基金：This work was supported by the Natural Science Foundation of Gansu Province [No.21JR11RA200]; Major project of Gansu Provincial Department of education "reform and practical exploration of talent training mode of "joint construction of colleges and universities": Postgraduate "Innovation Fund" project [No.LCCX2021009]; Internal Medicine Research Fund Project of Gansu Provincial People's Hospital [No.18GSSY2-2].

语种：英文

外文关键词：TLR4; ginsenoside Rg3; acute radiation proctitis; intestinal microflora; mechanism

摘要：Objectives This study aimed to investigate the protective effect of ginsenoside Rg3 (GRg3) against acute radiation proctitis (ARP) in rats.Methods Wistar rats were randomly divided into control, model, dexamethasone-positive, GRg3 low-dose, GRg3 medium-dose, and GRg3 high-dose groups.
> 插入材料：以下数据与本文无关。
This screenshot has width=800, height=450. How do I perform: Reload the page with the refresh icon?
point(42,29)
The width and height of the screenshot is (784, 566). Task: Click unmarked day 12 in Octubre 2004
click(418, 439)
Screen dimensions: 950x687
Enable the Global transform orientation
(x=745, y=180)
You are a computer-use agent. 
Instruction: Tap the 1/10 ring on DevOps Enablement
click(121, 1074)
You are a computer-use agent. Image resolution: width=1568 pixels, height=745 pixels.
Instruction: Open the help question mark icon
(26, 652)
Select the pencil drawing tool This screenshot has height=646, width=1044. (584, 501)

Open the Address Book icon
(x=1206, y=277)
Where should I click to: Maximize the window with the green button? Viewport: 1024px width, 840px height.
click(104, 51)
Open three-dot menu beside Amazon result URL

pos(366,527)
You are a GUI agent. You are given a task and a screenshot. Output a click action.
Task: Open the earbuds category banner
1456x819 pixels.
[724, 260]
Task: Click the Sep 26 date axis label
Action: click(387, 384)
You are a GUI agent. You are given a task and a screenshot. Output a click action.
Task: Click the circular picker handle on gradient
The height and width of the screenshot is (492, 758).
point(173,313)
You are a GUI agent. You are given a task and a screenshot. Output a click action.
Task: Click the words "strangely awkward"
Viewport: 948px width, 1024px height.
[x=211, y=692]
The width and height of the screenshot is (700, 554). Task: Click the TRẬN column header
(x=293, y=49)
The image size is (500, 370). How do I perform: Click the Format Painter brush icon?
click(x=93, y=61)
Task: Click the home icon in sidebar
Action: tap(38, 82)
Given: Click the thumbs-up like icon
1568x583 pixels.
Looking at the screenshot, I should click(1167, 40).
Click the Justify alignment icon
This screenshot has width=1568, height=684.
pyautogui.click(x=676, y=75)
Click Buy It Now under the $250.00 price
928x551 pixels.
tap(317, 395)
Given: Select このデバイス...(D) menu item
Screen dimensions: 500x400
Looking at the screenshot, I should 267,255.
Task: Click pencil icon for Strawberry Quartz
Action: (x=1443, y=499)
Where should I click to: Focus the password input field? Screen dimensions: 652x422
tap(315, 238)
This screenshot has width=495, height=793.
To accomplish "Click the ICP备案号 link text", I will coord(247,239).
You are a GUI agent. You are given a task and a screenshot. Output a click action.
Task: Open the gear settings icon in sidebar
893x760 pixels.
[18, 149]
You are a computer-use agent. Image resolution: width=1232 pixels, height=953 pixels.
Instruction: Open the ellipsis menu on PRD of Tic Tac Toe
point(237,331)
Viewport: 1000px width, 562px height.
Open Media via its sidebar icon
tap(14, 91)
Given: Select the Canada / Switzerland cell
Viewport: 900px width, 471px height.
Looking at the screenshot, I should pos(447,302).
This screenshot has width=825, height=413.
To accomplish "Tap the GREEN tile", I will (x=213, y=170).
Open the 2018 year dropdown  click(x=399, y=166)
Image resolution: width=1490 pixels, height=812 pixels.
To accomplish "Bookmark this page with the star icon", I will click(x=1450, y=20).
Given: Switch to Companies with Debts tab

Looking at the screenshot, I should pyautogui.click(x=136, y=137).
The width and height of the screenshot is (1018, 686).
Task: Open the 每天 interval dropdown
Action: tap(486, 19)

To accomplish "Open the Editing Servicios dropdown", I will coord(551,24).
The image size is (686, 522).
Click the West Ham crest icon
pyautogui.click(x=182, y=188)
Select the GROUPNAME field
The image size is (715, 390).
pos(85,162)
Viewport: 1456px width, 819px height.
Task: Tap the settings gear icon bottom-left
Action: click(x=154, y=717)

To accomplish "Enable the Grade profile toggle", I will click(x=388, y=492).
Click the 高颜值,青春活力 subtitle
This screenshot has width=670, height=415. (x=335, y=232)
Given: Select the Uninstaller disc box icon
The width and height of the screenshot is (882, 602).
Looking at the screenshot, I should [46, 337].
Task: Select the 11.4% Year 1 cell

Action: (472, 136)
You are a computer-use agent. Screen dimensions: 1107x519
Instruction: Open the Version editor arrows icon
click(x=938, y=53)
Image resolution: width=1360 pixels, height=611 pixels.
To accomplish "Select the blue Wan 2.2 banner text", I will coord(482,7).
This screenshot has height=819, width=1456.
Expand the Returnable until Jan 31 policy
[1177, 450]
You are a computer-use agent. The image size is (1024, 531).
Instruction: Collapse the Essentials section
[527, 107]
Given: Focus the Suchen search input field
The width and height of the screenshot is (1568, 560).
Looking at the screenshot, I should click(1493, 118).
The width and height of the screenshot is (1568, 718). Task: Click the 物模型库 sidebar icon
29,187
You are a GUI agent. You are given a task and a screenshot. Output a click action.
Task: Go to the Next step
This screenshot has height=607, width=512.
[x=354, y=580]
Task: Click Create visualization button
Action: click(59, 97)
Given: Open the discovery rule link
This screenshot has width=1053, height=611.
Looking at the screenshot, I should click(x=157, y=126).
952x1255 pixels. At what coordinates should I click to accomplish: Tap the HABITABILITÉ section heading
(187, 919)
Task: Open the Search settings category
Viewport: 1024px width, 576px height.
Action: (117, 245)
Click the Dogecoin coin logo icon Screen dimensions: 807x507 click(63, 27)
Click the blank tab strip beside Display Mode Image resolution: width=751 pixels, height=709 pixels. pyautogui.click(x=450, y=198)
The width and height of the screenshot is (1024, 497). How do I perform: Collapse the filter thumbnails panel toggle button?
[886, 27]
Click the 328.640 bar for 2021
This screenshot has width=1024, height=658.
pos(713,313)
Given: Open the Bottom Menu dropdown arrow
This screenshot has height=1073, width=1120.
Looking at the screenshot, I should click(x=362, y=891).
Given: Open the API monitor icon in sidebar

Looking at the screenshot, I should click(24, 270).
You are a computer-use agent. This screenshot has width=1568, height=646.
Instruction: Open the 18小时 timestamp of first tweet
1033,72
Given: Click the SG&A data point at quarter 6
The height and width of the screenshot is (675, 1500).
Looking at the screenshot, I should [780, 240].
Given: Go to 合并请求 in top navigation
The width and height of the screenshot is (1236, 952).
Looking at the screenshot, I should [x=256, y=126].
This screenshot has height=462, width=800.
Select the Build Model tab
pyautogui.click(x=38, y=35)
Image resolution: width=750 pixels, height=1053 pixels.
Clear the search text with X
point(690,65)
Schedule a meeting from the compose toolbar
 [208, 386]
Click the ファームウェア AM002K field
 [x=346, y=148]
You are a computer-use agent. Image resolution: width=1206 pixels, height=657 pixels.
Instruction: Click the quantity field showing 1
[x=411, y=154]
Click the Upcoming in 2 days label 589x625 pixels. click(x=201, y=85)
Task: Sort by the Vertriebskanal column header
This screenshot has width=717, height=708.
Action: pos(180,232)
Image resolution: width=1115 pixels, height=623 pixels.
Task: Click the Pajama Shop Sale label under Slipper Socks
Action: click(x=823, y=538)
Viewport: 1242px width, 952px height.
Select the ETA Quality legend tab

The ARP rat model was established by a single 22-Gy irradiation of 6 MV) X-rays. The distribution and function of intestinal flora were detected using 16S rRNA high-throughput sequencing, rectal tissue was observed by hematoxylin and eosin (H & E) staining, the expression of interleukin 1 beta (IL-1 beta) and IL-10 inflammatory factors was detected by ELISA, and mRNA and protein expression of toll-like receptor 4 (TLR4), myeloid differentiation primary response 88 (MyD88), and nuclear factor kappa-light-chain-enhancer of activated B cells (NF-kappa B) were detected by RT-qPCR and Western blotting, respectively.Results GRg3 improved the symptoms of ARP in rats in a dose-dependent manner. The species distribution of intestinal flora in GRg3 rats was significantly different from that in ARP rats. These differences were more significant in the high-dose group, where the numbers of Ruminococcus, Lactobacillus, and other beneficial bacteria were significantly increased, whereas those of Escherichia, Alloprevotella, and other harmful bacteria were decreased. In addition, GRg3 was closely related to amino acid metabolism. After GRg3 treatment, the mRNA and protein expression of TLR4, MyD88, and NF-kappa B in rectal tissue was significantly down-regulated, and the level of downstream inflammatory factor IL-1 beta decreased, whereas that of IL-10 increased.Conclusion Our study indicated GRg3 as a new compound for the treatment of ARP by inhibiting the TLR4/MyD88/NF-kappa B pathway, down-regulating the expression of proinflammatory factors, thus effectively regulating intestinal flora and reducing inflammatory reactions.